Sous ces réserves et moyennant ces compléments, les uns et les autres bien secondaires en un sujet qui tient à l’ensemble même des choses, la critique doit avouer qu’Auguste Comte a résolu, quant à l’essentiel, le problème de la réorganisation positive. S’il n’a pas réglé le présent « d’après l’avenir déduit du passé[7] », on peut dire qu’il a, comme il s’en vante, convenablement et « pleinement systématisé le bon sens[8] ».

Il l’a fait avec un bon sens incomparable. Les utopies que l’on rencontre dans son œuvre y sont appelées en toutes lettres des utopies, les fictions des fictions, les théories des théories ; encore se défie-t-il des théories pures, jeux d’esprit qu’il renvoie aux académiciens. « La dégénération académique », dit-il[9]. Ce qu’il théorise, c’est la pratique[10] Et, chose admirable, chose unique peut-être dans la succession des grands hommes de sa famille, ce théoricien de l’altruisme et qui a désiré le bien si passionnément, n’a pas été un optimiste, il n’a pas cru que ce qu’il proposait ou conseillait se trouvât dès lors accompli : il a sans cesse, comme il dit, appelé « les impulsions personnelles au secours des affections sociales[11] », se gardant ainsi de dénaturer le mécanisme de l’homme pour l’améliorer en imagination.

Trait non moins rare et sur lequel il est aussi sans rival, Maistre et Bonald ne lui ayant que montré la voie, il a senti profondément ce qu’il y avait d’anarchique et de « subversif » à concentrer « la sociabilité sur les existences simultanées », c’est-à-dire à croire que nous ne formons de société qu’avec nos contemporains, à méconnaître « l’empire nécessaire des générations antérieures[12] », et enfin à faire prévaloir la solidarité dans l’espace sur la continuité, qui est la solidarité dans le temps : en renversant un rapport si défectueux, en rendant aux hommes morts et aux hommes à naître la première place dans la réflexion des meilleurs, il a fondé vraiment sa philosophie et sa gloire.

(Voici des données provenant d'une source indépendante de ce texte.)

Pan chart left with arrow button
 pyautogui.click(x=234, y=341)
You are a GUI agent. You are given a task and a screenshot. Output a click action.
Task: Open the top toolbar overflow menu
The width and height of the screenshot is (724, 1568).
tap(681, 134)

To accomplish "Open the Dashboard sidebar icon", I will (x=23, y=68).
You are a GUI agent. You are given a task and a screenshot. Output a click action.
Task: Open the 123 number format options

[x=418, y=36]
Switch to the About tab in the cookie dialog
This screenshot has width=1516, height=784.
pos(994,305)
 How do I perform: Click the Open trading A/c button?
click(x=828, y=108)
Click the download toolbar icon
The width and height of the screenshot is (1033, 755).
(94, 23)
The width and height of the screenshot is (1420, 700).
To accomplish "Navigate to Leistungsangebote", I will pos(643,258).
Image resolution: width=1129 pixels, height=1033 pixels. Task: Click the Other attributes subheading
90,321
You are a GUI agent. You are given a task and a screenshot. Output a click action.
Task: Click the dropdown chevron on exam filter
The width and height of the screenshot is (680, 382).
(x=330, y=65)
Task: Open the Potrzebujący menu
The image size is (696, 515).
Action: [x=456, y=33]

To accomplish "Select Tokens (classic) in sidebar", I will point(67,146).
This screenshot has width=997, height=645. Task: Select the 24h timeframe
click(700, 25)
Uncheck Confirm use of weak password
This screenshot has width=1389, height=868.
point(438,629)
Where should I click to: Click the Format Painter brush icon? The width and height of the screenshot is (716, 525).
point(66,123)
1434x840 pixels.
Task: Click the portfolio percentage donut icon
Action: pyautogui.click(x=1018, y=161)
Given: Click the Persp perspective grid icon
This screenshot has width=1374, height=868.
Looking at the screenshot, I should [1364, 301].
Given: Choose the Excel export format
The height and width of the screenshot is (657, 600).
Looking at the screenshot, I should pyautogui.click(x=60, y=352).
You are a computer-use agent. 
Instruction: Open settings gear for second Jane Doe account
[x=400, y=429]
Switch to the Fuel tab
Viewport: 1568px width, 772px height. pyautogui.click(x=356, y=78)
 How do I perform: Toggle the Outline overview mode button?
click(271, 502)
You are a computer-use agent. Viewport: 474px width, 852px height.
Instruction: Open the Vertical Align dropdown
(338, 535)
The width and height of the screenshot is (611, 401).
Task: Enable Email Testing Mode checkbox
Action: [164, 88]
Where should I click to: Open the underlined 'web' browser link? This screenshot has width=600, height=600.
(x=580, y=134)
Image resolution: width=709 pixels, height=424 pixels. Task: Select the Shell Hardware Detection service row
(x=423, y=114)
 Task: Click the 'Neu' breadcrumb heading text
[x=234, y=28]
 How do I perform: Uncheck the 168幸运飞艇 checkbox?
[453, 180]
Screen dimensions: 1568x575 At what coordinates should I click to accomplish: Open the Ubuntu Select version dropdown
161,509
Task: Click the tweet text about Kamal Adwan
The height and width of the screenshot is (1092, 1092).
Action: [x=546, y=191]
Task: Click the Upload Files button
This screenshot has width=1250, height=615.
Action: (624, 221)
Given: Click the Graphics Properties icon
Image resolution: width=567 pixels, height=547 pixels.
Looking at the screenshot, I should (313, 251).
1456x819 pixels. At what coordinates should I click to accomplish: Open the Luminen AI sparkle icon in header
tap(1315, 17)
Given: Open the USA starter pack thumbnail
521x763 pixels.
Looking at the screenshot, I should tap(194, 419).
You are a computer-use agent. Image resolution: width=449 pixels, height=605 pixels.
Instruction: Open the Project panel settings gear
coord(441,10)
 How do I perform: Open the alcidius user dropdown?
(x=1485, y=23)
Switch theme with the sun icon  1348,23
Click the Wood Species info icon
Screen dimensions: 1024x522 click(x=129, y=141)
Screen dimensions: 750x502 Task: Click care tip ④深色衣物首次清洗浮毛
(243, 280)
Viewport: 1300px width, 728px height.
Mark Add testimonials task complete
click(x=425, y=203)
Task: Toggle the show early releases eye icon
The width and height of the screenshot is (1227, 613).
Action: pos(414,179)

  1. Il est mort en janvier 1903. M. Charles Jeannolle lui a succédé.
  2. « La biologie n’est pas faite », lui objecte très justement M. Anatole France, dans le Jardin d’Épicure.
  3. Il faudrait un livre entier pour l’examiner convenablement. M. Michel Salomon va trop loin, quand il déclare cette grande loi « arbitrairement affirmée ». Les efforts des métaphysiciens, MM. Boutroux, Liard, Ravaisson, pour la rattacher à la métaphysique ne sont pas décisifs non plus.
  4. Notons bien que c’étaient des espérances conditionnelles.
  5. Il serait aisé de trouver dans la Revue occidentale de M. Pierre Laffitte des traces expresses de ces retouches nécessaires. De son côté, M. Antoine Baumann, qui n’appartient pas à l’obédience de M. Laffitte, a (plus profondément) accusé les mêmes tendances.
  6. Système de politique positive, t. ii.
  7. Système de politique positive, t. iii.
  8. Cours de philosophie positive, t. vi.
  9. Système de politique positive, t. iii.
  10. Il a le sens du détail et de l’exception, lui qui ne cesse de soumettre le détail à l’ensemble. Par exemple, adversaire acharné du divorce, il n’hésite pas à l’admettre en certains cas. Il l’admet pour le cas de Clotilde de Vaux. Il ne l’admet pas pour lui-même.
  11. Système de politique positive, t. ii.
  12. Système de politique positive, t. ii.